This week, Konrad salutes Kristina Schröder, the woman who has given sheer idleness a moral dimension.

Image for Konrad Werner: The ultimate sicknote
Photo by Laurence Chaperon (Wikimedia Commons)

Basically, I am an extremely lazy person. This blog, for instance, did not get a first line until I completed Zombie Cricket three times. But that’s nothing. Real laziness hurts. Sometimes I will sit absolutely still on a sofa for up to an hour, like a lizard baking on a rock, rather than go to the toilet. I will happily endure the growing-physical-discomfort-bordering-on-pain brought on by an unrelieved bladder just to spare myself the effort of getting up and shuffling even as far as the sink in the bathroom. That, my friends, is called willpower.

But despite my Herculean sloth, I still have much to learn from Women’s and Family Minister Kristina Schröder. While I still pretend I am doing something when people are looking, Schröder this week published a whole book which brazenly explained why she hadn’t done anything in the past three years in her job, and why she was glad.

Schröder’s theses, laid out in Thanks, We’re Emancipated Ourselves, argued that Germany does not need a Women’s and Family Minister, because women and families don’t need any new policies – things like more kindergarten places or a gender quota.

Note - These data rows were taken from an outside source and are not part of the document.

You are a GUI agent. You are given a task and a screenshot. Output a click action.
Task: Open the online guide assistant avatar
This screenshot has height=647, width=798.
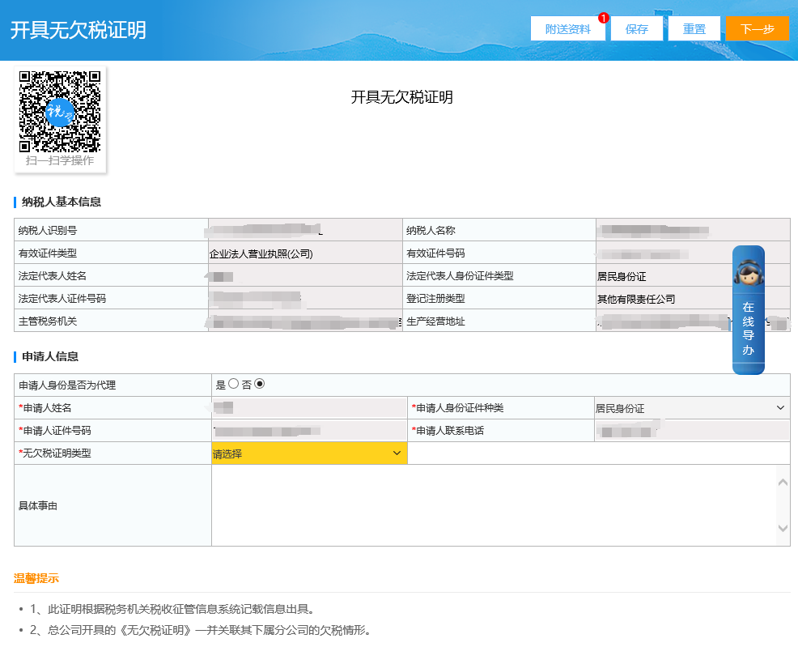point(748,272)
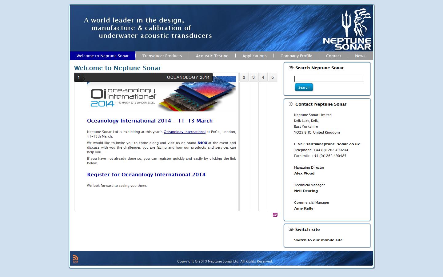
Task: Click inside the search input box
Action: click(329, 78)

No, instead, the book argued, what they need is to be left alone, especially by feminists, who are always coming up with annoying gender roles that make women insecure.

From one lazy person to another, I can only indolently tip my hat to Schröder’s inspiring dedication to absolute idleness. This book is the ultimate sick note. In fact, it’s a moral sick note. If Angela Merkel calls and asks, “So, have you got any new policy ideas, Kristina? You know, about families or women and stuff?” Schröder can just point at the book, and say “That would be against my principles. Are you asking me to be a hypocrite?” Angie wouldn’t have a leg to stand on.

Then Kristina would open her briefcase, which contains a sandwich, a Kit Kat, and a bumper Sudoko collection, and wait till dinner time, hopefully by when the nanny will have put her kid to bed.